> _REQUIRED ACTION_: Go to the line that contains "You are a GUI" and extract it along with every line after it, exactly, through the end of the data below.

> _RECORD SET_:
++++++++++

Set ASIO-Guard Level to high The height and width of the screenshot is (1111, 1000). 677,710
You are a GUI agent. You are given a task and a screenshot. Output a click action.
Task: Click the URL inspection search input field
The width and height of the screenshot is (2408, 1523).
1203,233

++++++++++

> _RESPONSE FOR THIS EXERCISE_:
You are a GUI agent. You are given a task and a screenshot. Output a click action.
Task: Click the URL inspection search input field
The width and height of the screenshot is (2408, 1523).
1203,233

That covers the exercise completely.